The Consumer Product Safety Commission is getting closer to its launch of a product safety public database, a major provision of 2008′s Consumer Product Safety Improvement Act (CPSIA). If the commission adopts its staff-proposed rule on Nov. 17 without any changes, the CPSIA’s already substantial economic harm will spread even further.
As Congress conceived it, the database is intended to allow the public to weigh in with legitimate complaints about consumer products. Unfortunately, bad information tends to drive out the good, and manufacturers are increasingly concerned that a poorly implemented CPSC product safety database will become a magnet for inaccurate and inflammatory reports about manufacturers and their products.
Plaintiffs’ lawyers frequently use sophisticated public relations campaigns to gin up investigations, encourage enforcement actions or otherwise damage the reputations of corporate defendants, hoping to increase the plaintiffs’ leverage in litigation and bully companies into settlements. It’s easy to envision how such a multipronged campaign against a company could involve salting a database with false and alarmist complaints.

-=-=-

What is being asked: Can you rewrite the CPSC database text from the words "As Congress conceived" through the words "and their products." with "manufacturers" changed to "producers"?

Data extract:
-=-=-

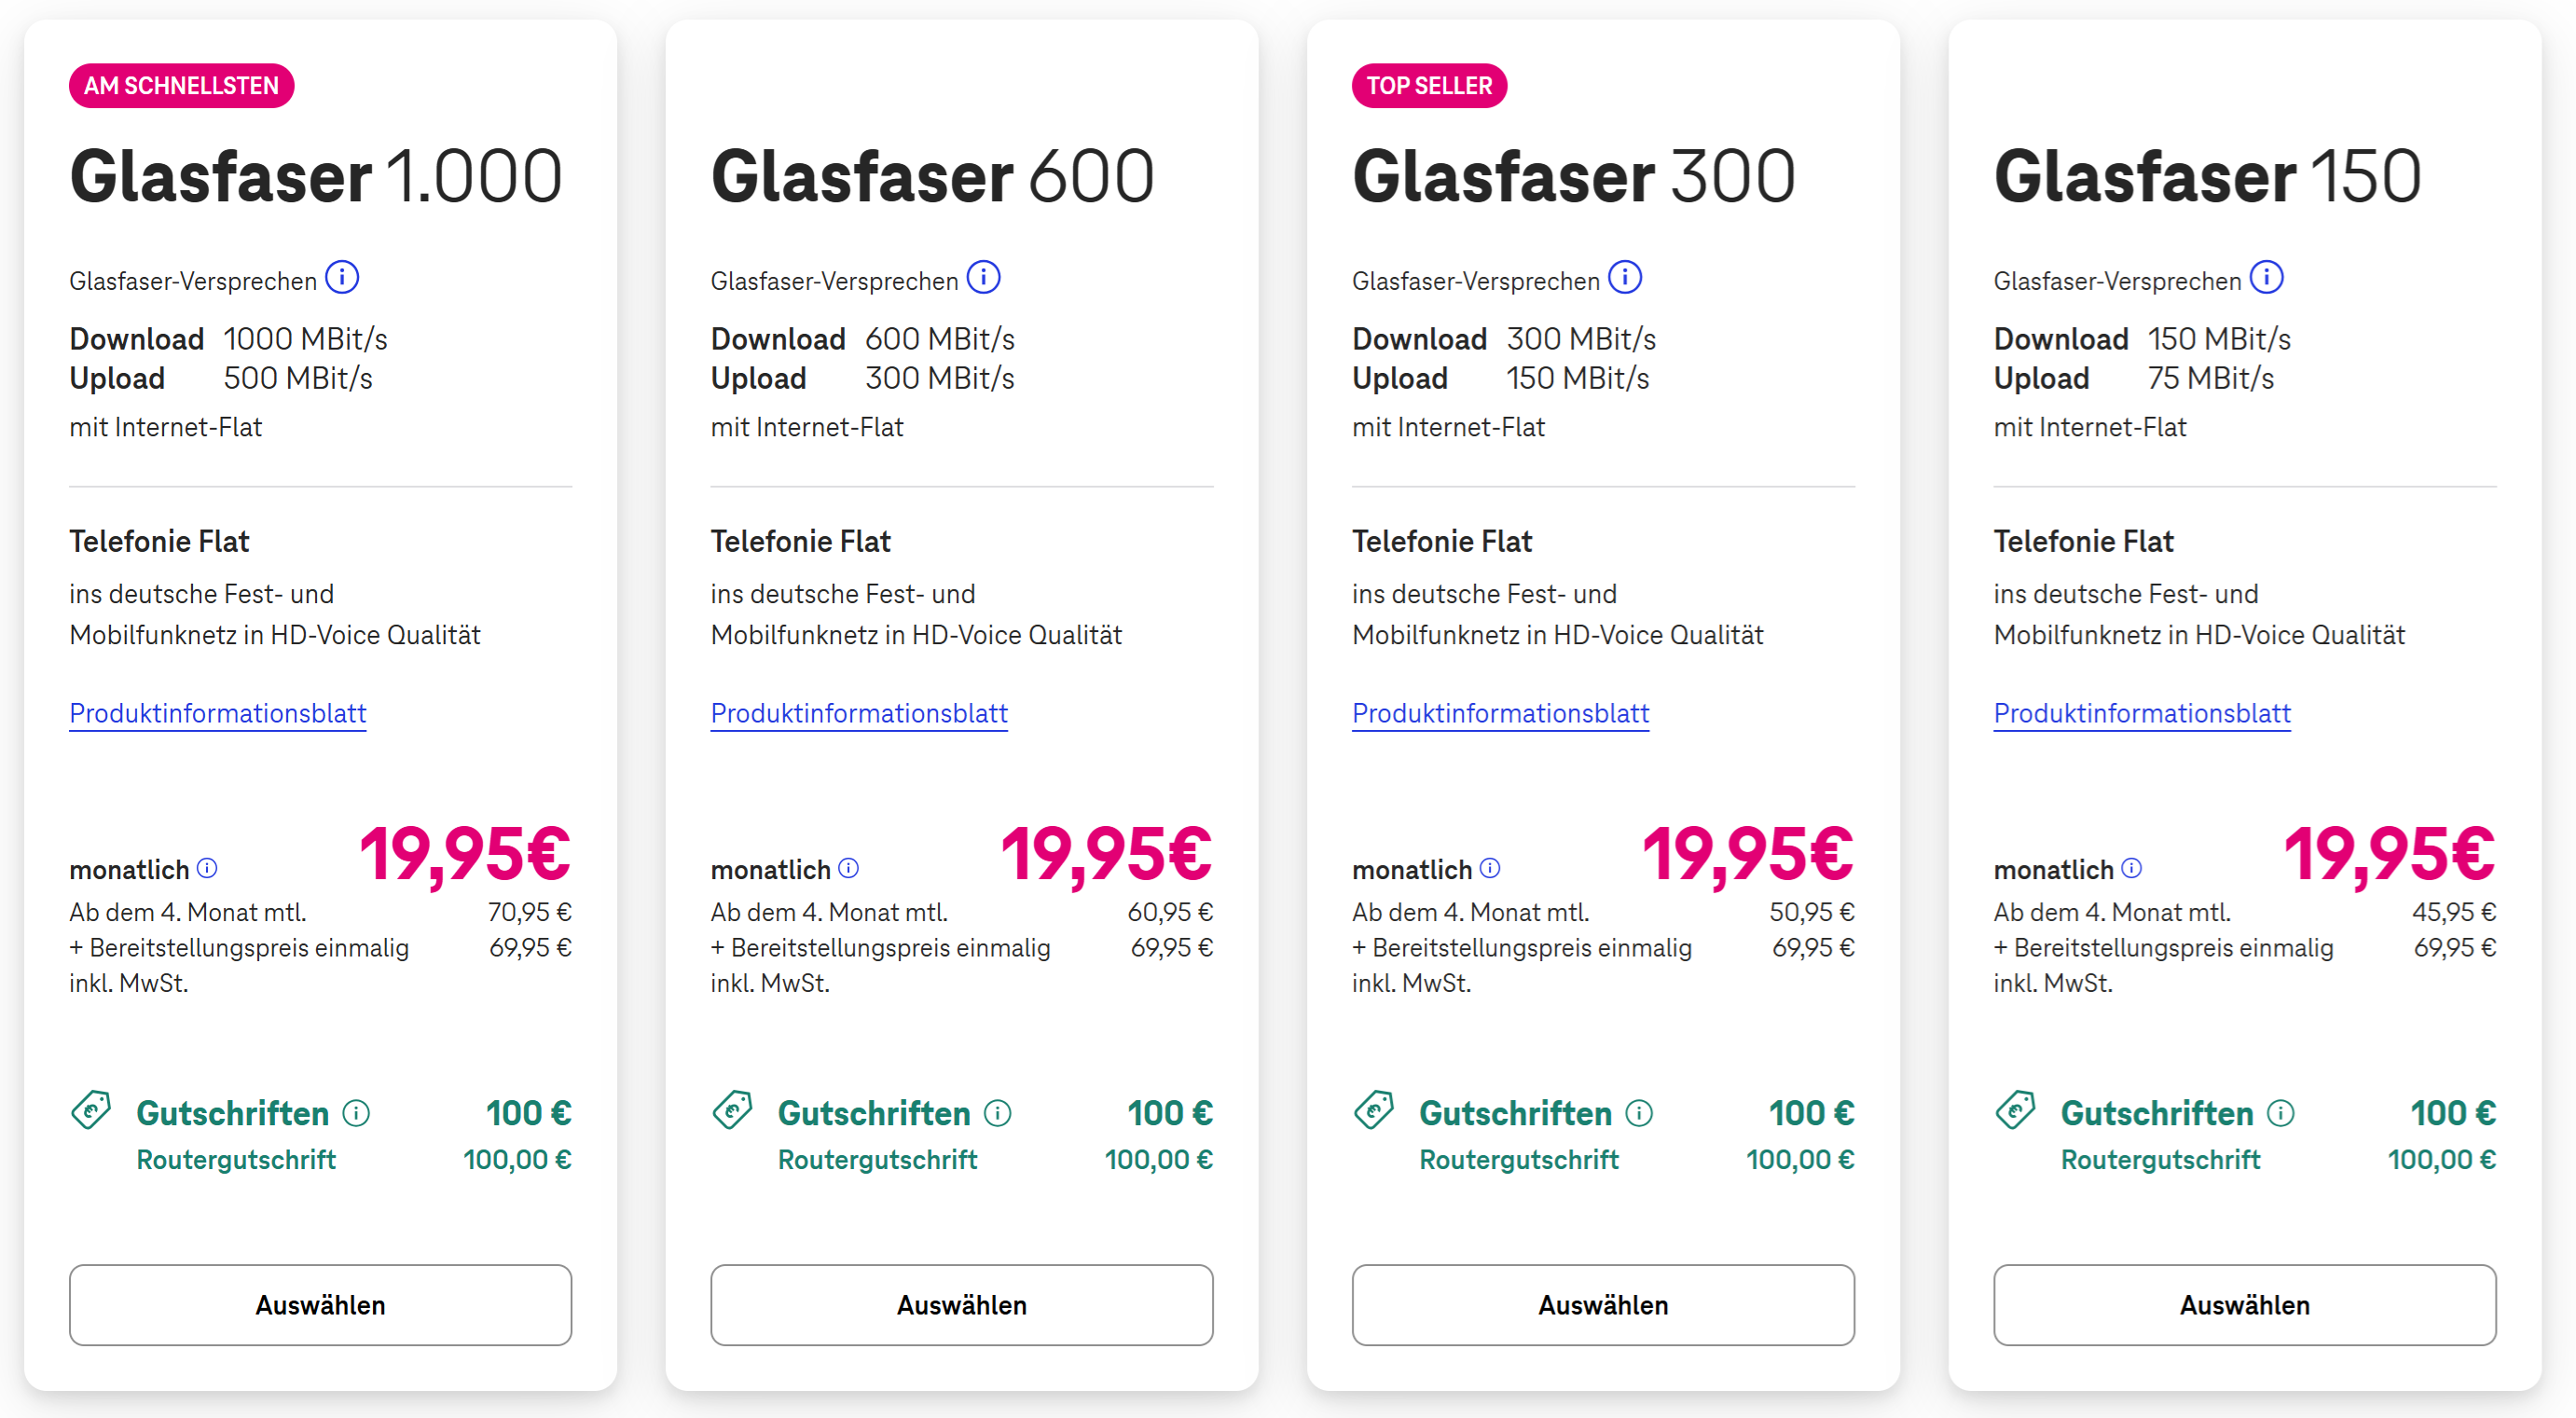Open Produktinformationsblatt for Glasfaser 1.000

pyautogui.click(x=218, y=713)
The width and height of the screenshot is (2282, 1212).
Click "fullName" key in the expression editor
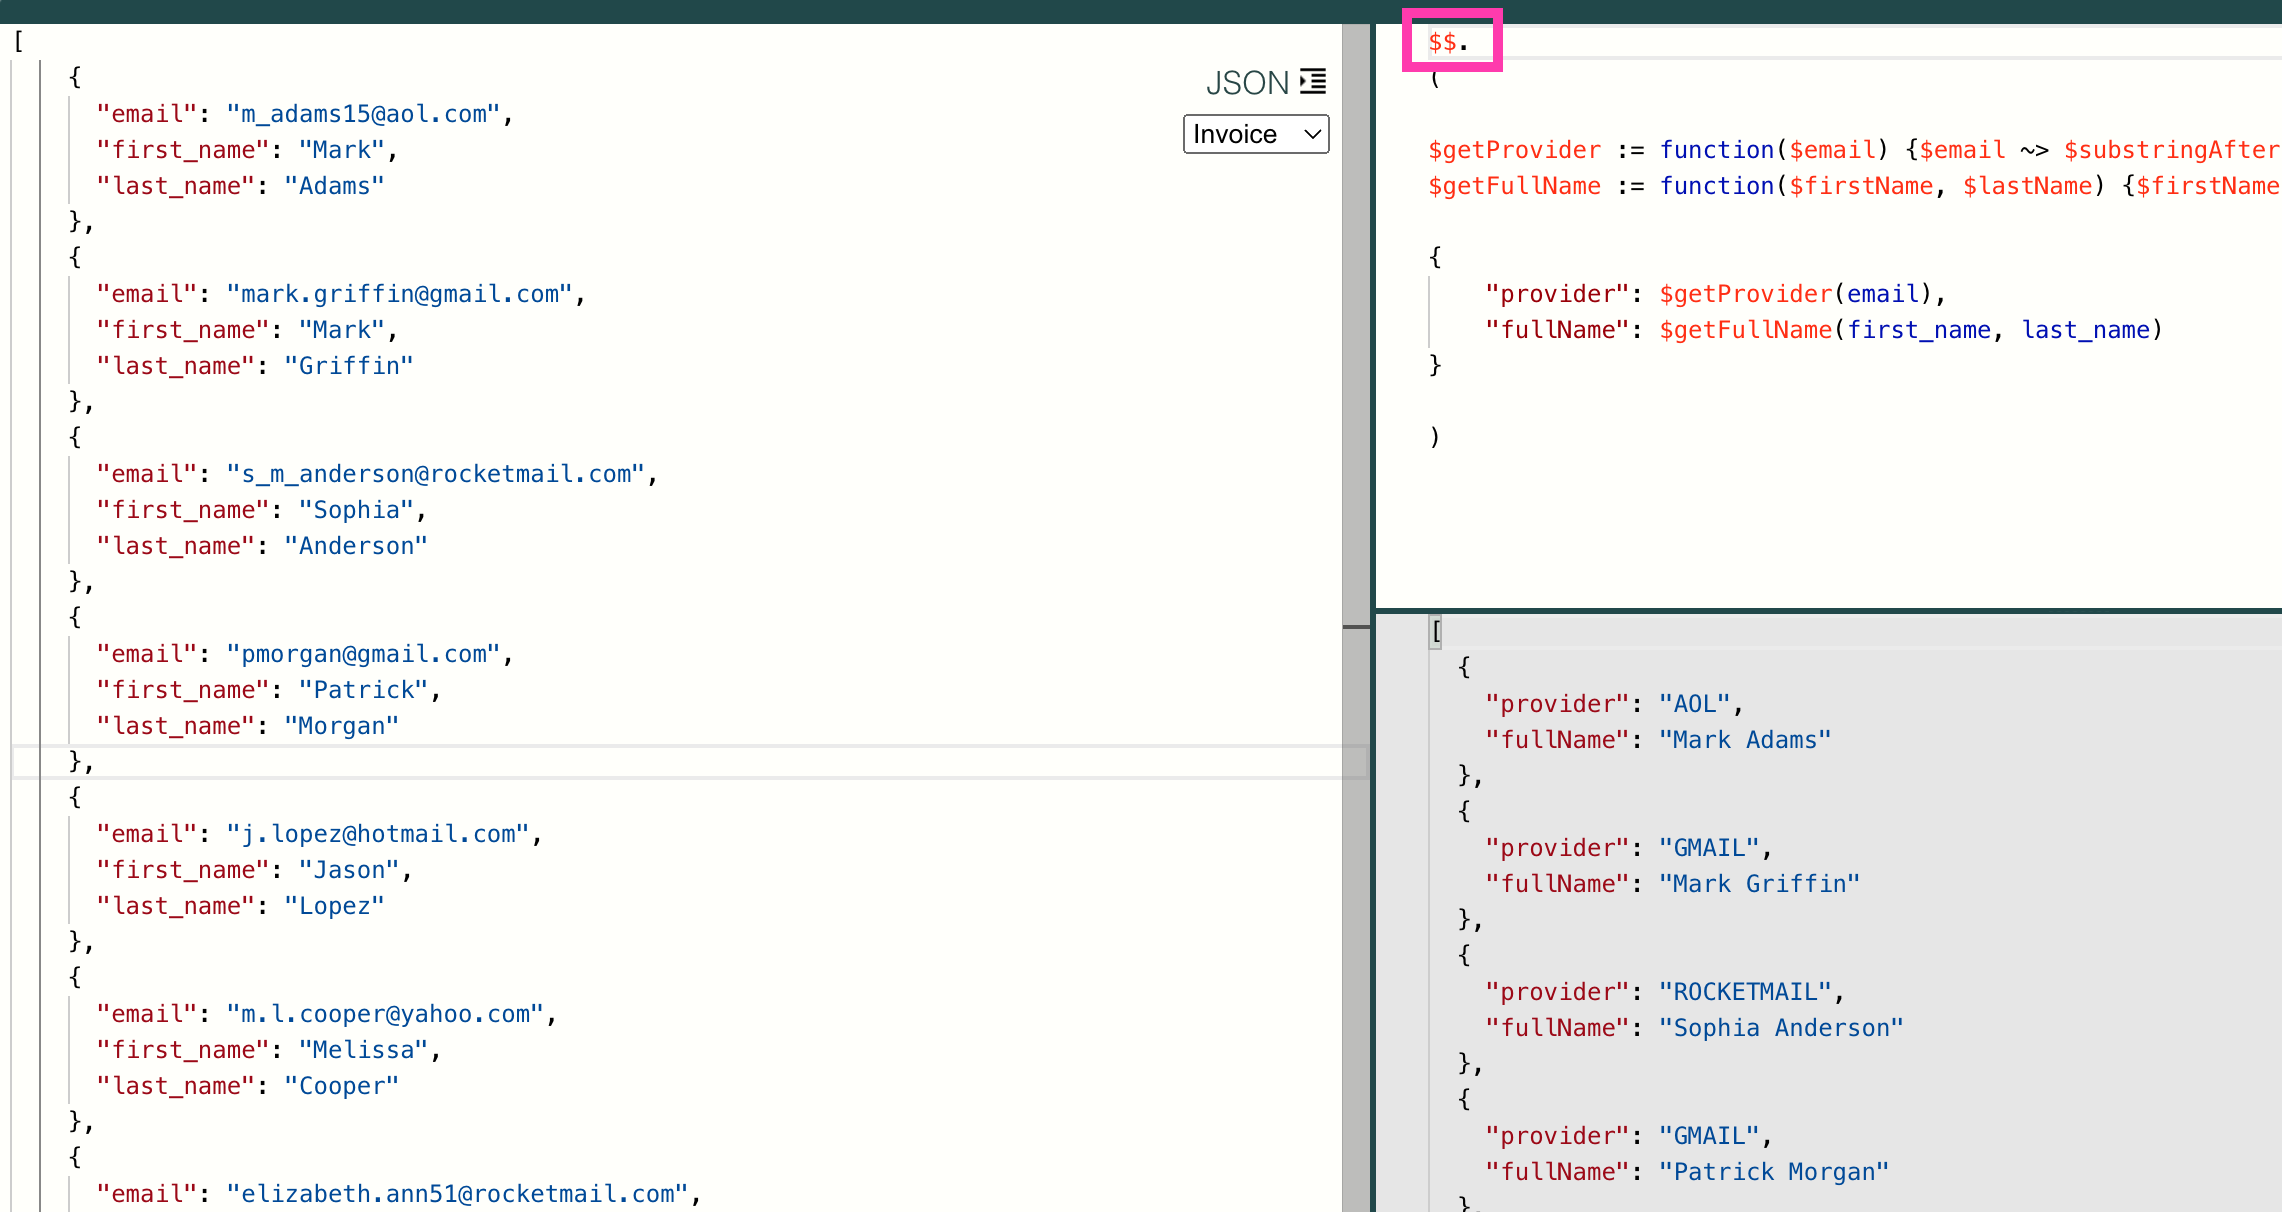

-=-=-

Response:
As Congress conceived it, the database is intended to allow the public to weigh in with legitimate complaints about consumer products. Unfortunately, bad information tends to drive out the good, and producers are increasingly concerned that a poorly implemented CPSC product safety database will become a magnet for inaccurate and inflammatory reports about producers and their products.